## Objetivo del ejercicio
Reproduce tal cual el tramo de los registros de abajo que va desde la línea que contiene "coordinates (610, 66)." hasta la línea que contiene "Looking at the image, I should click on (100, 443).", ambas incluidas.

## Registros proporcionados

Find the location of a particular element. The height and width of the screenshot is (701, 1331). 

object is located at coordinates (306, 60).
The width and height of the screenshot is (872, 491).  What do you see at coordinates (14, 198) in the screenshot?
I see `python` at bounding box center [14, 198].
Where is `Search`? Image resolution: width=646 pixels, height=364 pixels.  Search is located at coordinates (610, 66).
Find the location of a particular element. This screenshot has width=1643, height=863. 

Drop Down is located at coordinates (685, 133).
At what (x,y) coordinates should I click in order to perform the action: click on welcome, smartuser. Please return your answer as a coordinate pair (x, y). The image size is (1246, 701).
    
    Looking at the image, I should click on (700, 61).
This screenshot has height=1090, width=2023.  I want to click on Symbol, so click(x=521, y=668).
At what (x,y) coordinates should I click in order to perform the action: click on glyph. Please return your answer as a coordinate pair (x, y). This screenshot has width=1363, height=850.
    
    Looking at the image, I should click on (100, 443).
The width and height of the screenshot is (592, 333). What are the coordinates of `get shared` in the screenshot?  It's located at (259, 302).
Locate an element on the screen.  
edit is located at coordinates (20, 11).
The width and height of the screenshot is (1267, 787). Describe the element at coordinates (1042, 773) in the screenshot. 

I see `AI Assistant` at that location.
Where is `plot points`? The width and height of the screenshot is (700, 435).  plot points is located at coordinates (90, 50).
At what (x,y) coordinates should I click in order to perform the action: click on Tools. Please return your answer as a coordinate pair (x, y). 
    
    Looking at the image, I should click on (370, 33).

## Respuesta escrita
Where is `Search`? Image resolution: width=646 pixels, height=364 pixels.  Search is located at coordinates (610, 66).
Find the location of a particular element. This screenshot has width=1643, height=863. 

Drop Down is located at coordinates (685, 133).
At what (x,y) coordinates should I click in order to perform the action: click on welcome, smartuser. Please return your answer as a coordinate pair (x, y). The image size is (1246, 701).
    
    Looking at the image, I should click on (700, 61).
This screenshot has height=1090, width=2023.  I want to click on Symbol, so click(x=521, y=668).
At what (x,y) coordinates should I click in order to perform the action: click on glyph. Please return your answer as a coordinate pair (x, y). This screenshot has width=1363, height=850.
    
    Looking at the image, I should click on (100, 443).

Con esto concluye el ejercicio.